La transformation digitale ne peut plus être envisagée comme un processus interne et isolé. Les défis actuels exigent une approche collaborative où les entreprises s’ouvrent à leur écosystème – startups, universités, communautés de développeurs, utilisateurs finaux. Cette démarche d’ouverture permet non seulement d’accélérer l’innovation mais aussi de l’ancrer dans les réalités locales.
Quel est votre conseil pour une Open Innovation réussie ?
Pour réussir dans l’Open Innovation, il est essentiel d’adopter une posture d’humilité et d’apprentissage continu. L’innovation ne peut émerger que dans un environnement où l’échange de connaissances est valorisé et où chaque contribution est reconnue à sa juste valeur. Mon conseil principal serait de créer des “infrastructures invisibles” – ces espaces physiques et virtuels où les idées peuvent circuler librement, où les talents peuvent se rencontrer et collaborer sans barrières. Il s’agit de cultiver un écosystème où l’innovation n’est pas perçue comme la propriété exclusive d’une organisation mais comme un bien commun.
L’Open Innovation doit donc s’ancrer dans une compréhension profonde des contextes locaux tout en s’inspirant des meilleures pratiques globales
C’est cette philosophie qui a guidé notre approche lorsque nous avons conçu Digital Africa à ses débuts. Notre ambition était de créer des dynamiques positives entre les écosystèmes franco-européens et africains, en favorisant les échanges de connaissances, les collaborations technologiques et les partenariats d’affaires. Nous avons délibérément adopté une approche de plateforme ouverte, où les ressources et les opportunités étaient accessibles à tous les acteurs de l’écosystème. Cette démarche écosystémique, au cœur des plateformes numérique, peut paraitre complexe et n’est pas encore bien comprise malheureusement.

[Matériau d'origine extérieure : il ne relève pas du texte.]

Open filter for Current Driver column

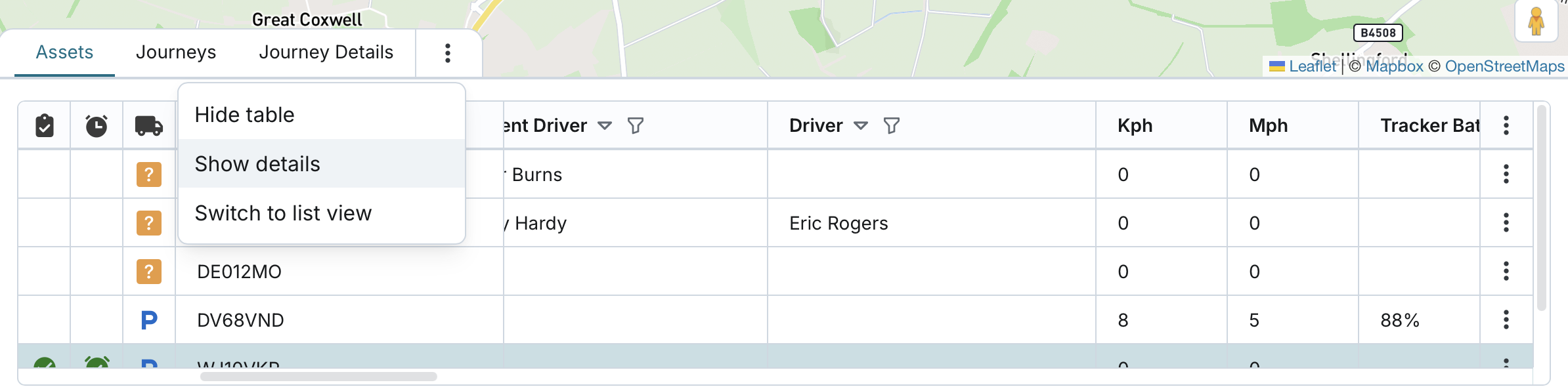point(635,125)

La révolution numérique est aussi une révolution des organisations et des manières de faire.
La réussite de l’Open Innovation repose également sur la capacité à embrasser les principes de l’entrepreneuriat frugal – cette capacité à faire plus avec moins, à optimiser l’utilisation des ressources disponibles et à développer des solutions adaptées aux contraintes locales dans un monde en crise. Cette approche, que l’Inde ou le Brésil ont intégrée, est particulièrement pertinente pour l’Afrique, où les contraintes peuvent devenir des catalyseurs d’innovation.
Enfin, n’oublions pas que l’innovation la plus pertinente est celle qui répond à des besoins réels. L’Open Innovation doit donc s’ancrer dans une compréhension profonde des contextes locaux tout en s’inspirant des meilleures pratiques globales. J’ai la conviction que c’est cette dialectique entre le local et le global qui permettra à l’Afrique de développer des solutions véritablement transformatives.